Saturday, February 6, 2010

Central Square: Phoenix Rising, Pearl Shutting

Not really news to those who frequent Mass Ave shops, but CentralSquare.com notes two changes to longtime establishments:

First, Cambridge’s Pearl Art & Craft Supplies to close, and the place has been a zoo for a few weeks as art students clear the shelves with severe discounts. Pearl has been there 20 years, but is one of 10 "underperforming" stores owned by the Florida arts supply company. Artist & Craftsman and Utrect are still available for those in dire need of a new tube of yellow ochre.

Second, more positively, Phoenix Landing has finished their renovations and CS.com posted some photos (including the one above). This is part of an ongoing effort to spruce up the place, long known as a haven for English football (soccer) fans and, at night, dancing.

Tuesday, February 2, 2010

Good Grief.

Via the Chronicle: After fifth try, councilors fail to select Cambridge mayor

City Councilors agreed Monday night that voting for the next mayor of Cambridge can be "messy." And after completing the fourth and fifth round of voting, no one has been chosen to fill the seat just yet.

Councilor David Maher still leads the pack with four votes — one from himself and three more from Councilors Leland Cheung, Sam Seidel and Tim Toomey. Councilor Henrietta Davis inched closer to the top with three votes - one from herself, and two more Denise Simmons and Craig Kelley, who switched his vote from Ken Reeves.

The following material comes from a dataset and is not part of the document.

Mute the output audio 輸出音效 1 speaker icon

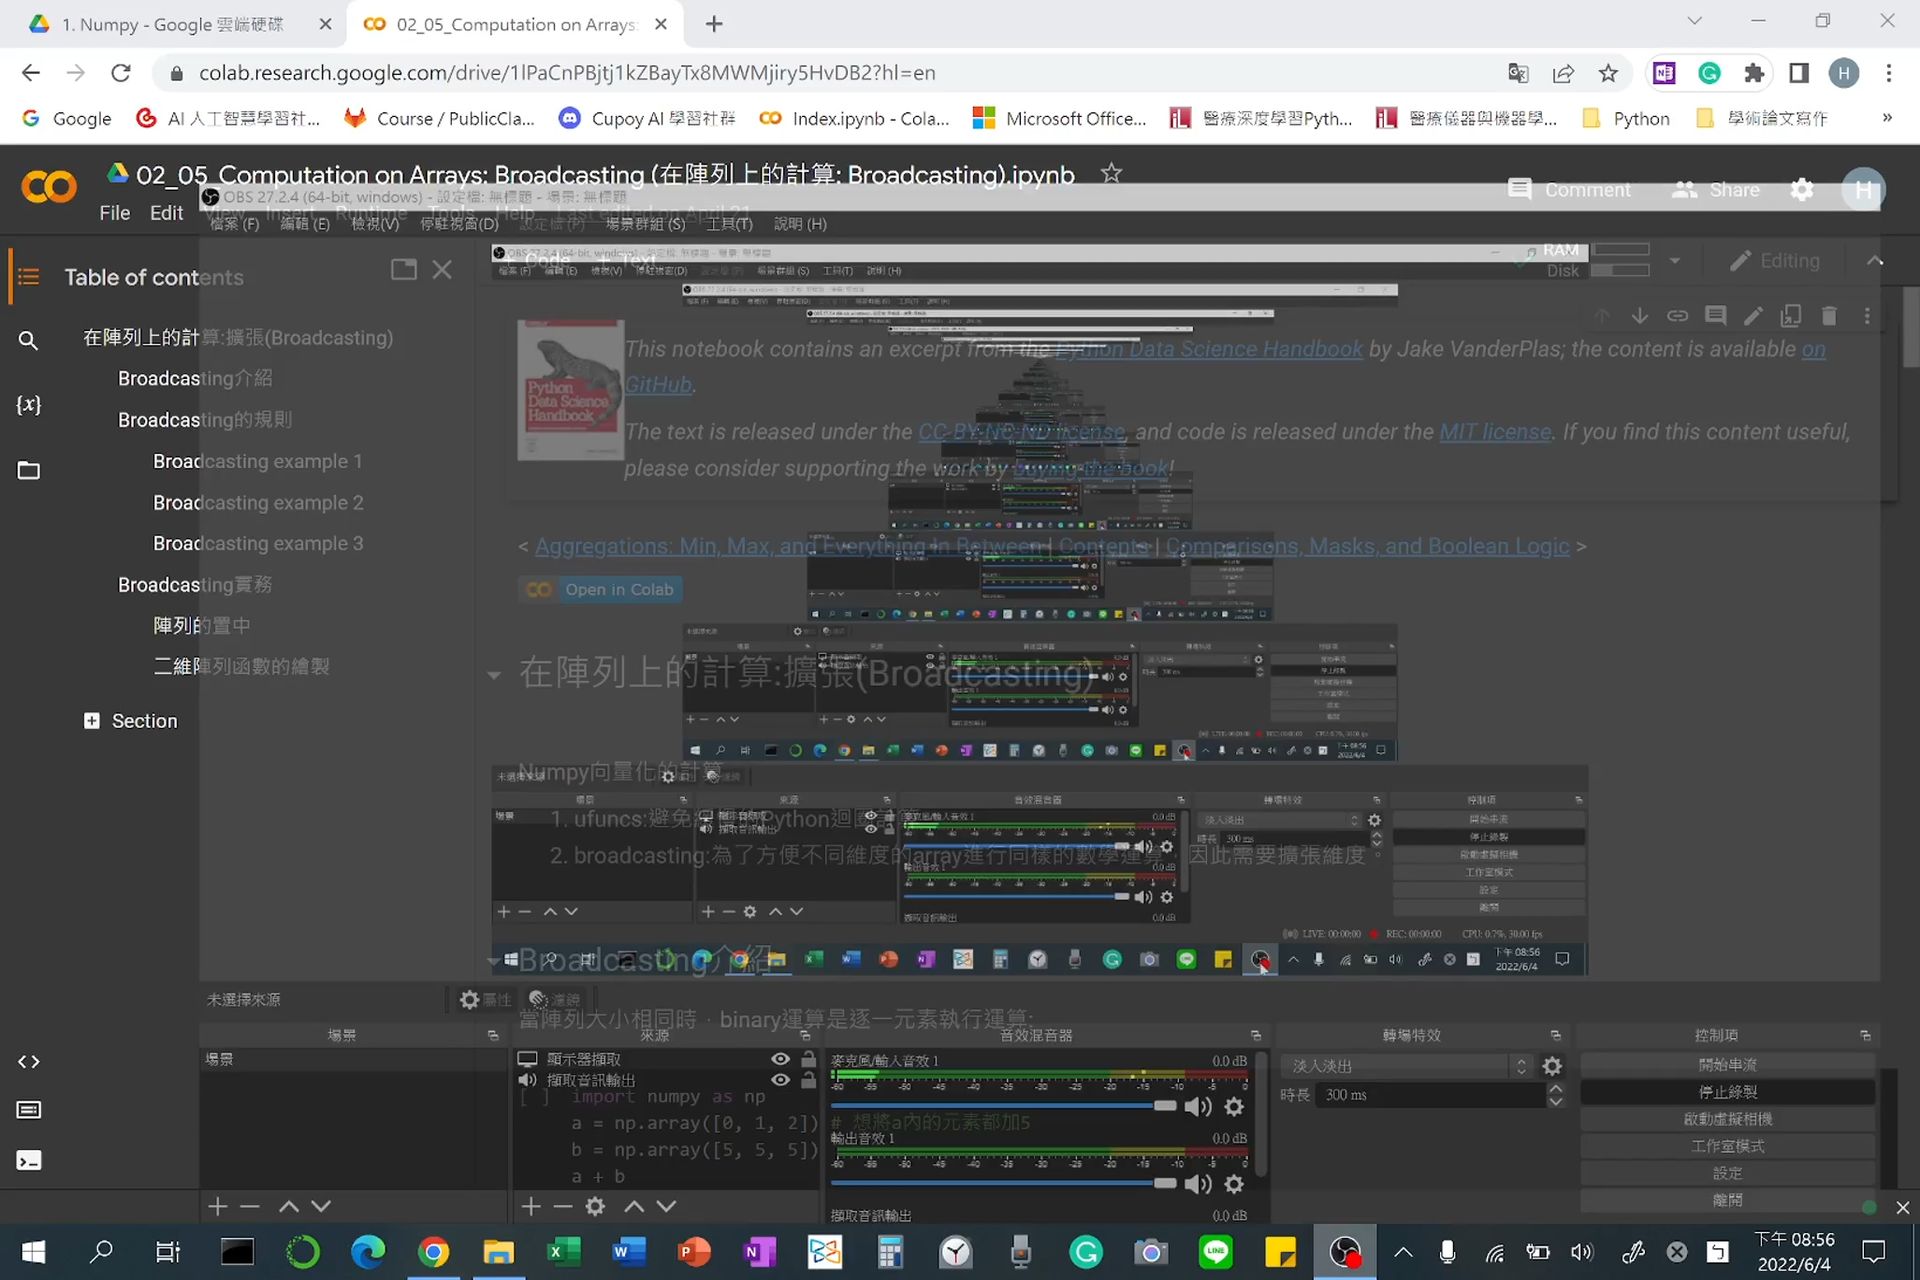pyautogui.click(x=1196, y=1184)
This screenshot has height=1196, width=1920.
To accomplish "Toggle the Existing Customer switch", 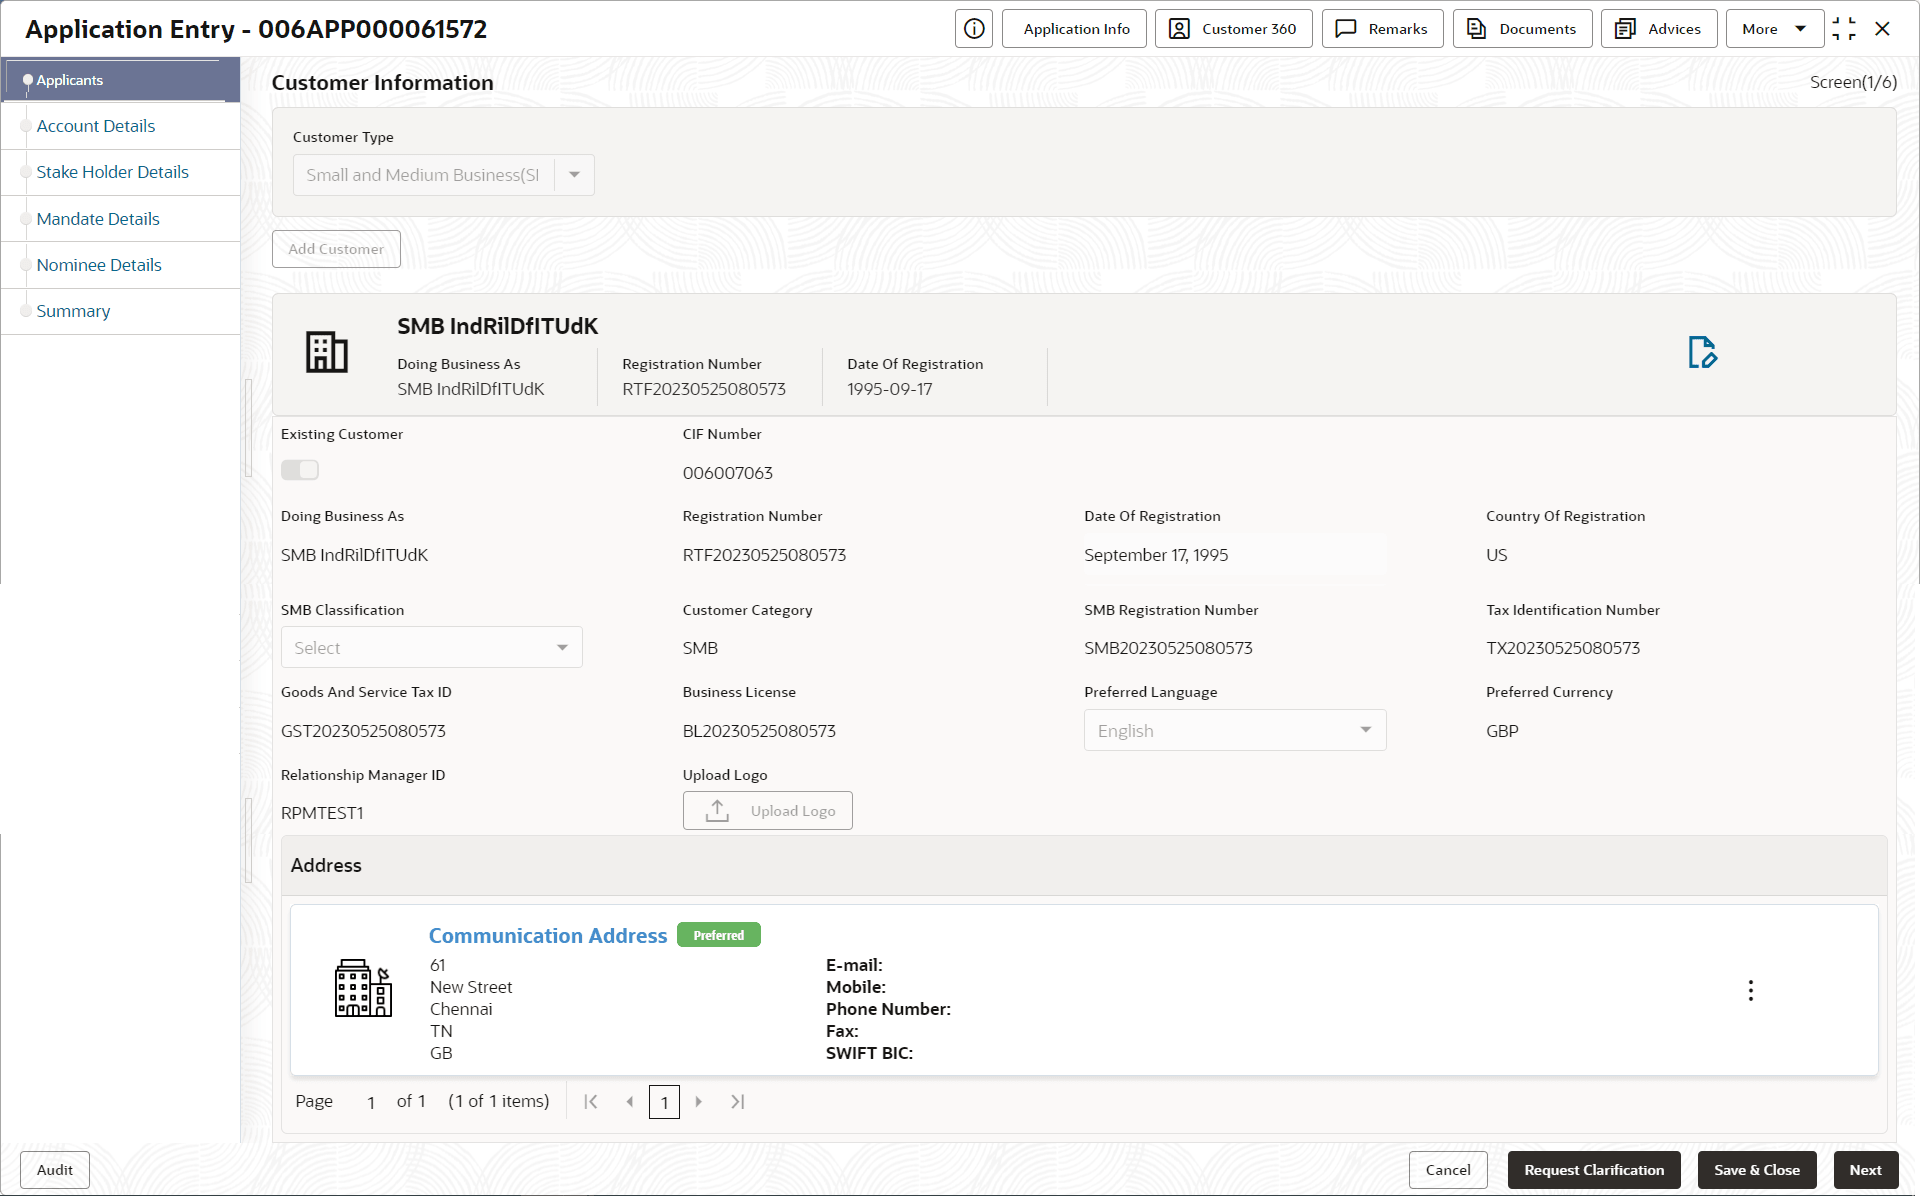I will click(x=300, y=470).
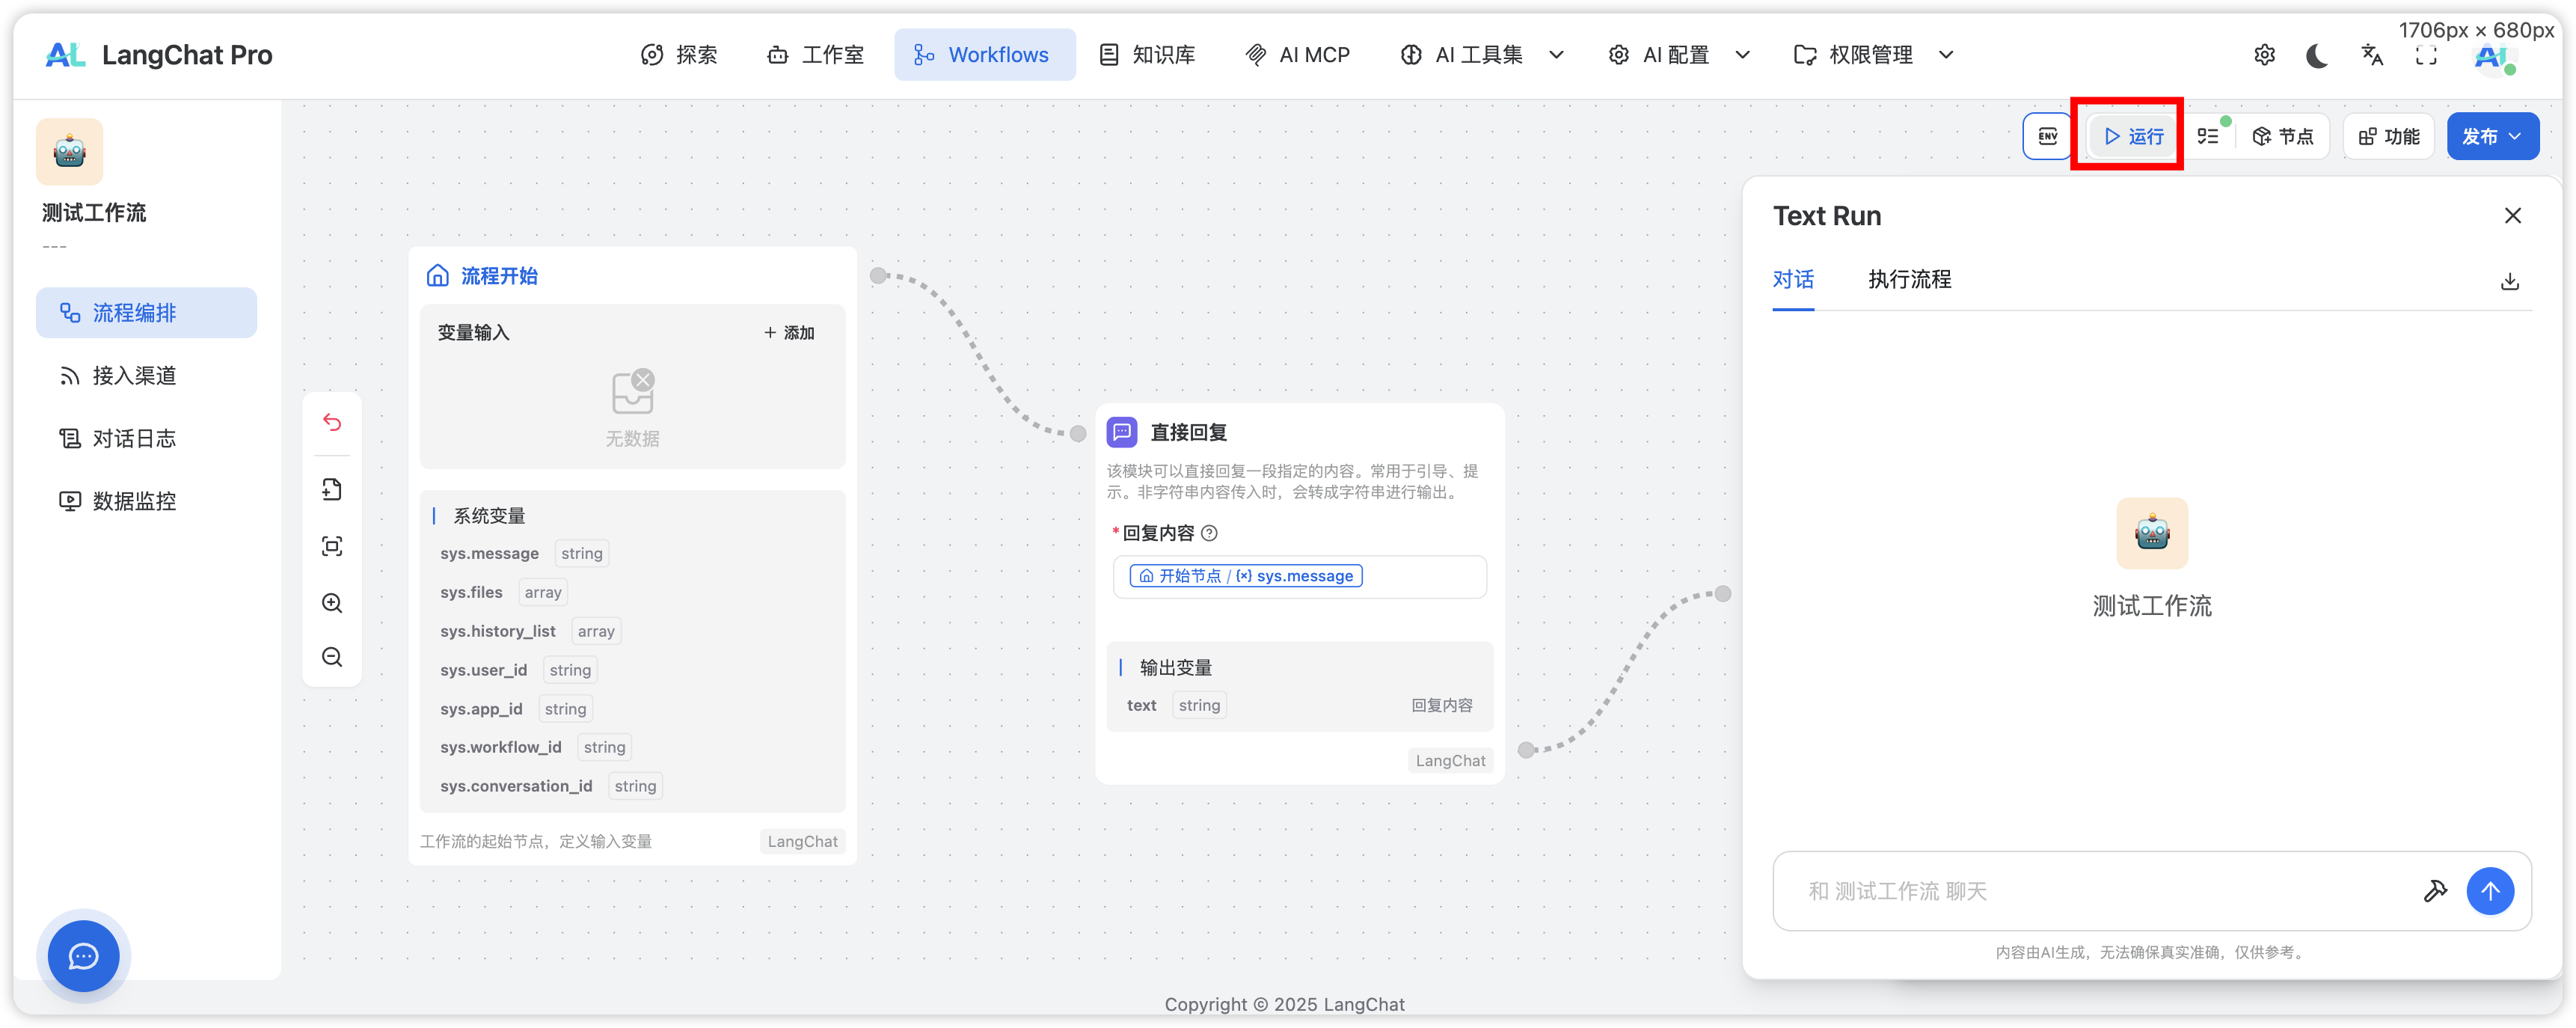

Reeves, whose seniority on the Council allows him to serve as interim mayor for the time being, earned a total of two votes.

Councilors will have a chance to vote again during their next meeting on Feb. 8.

For round-by-round recaps, go here, here and here. For another viewpoint, you can read former Council candidate Minka vanBeuzekom's advice to blow up the mayoral selection process in her open letter to the Chronicle.

Nominate Someone for the CNA Board!

The deadline for nominations to the Cambridgeport Neighborhood Association Board of Directors is on Wednesday, February 10th, two weeks prior to the CNA annual meeting on the 24th. Please consider tossing your hat in the ring, or nominating a motivated neighbor!

Some of the initial, potential nominees include Leslie Greis, Cathie Zusy, Elizabeth Torrey, Drew Phelps and myself (Jeff Beam). Here are the rest of the details:
The CNA annual meeting and election for four expiring Board of Directors seats will be Feb. 24, 7 pm at usual meeting place at community room of Woodrow Wilson Court, on Fairmont St., off of Magazine St. Anyone interested in being on the Board must be nominated and seconded by Feb. 10 (14 days prior to Feb. 24). Nominations and seconds of nominations can be sent to billaugustUSA@aol.com

Also on the agenda for the annual meeting:
Lastly, an appeal in the name of fun from Bill August: "Any ideas for fun Annual Meeting stuff, we could use it (music, food, awards--annual meetings are supposed to be fun)!"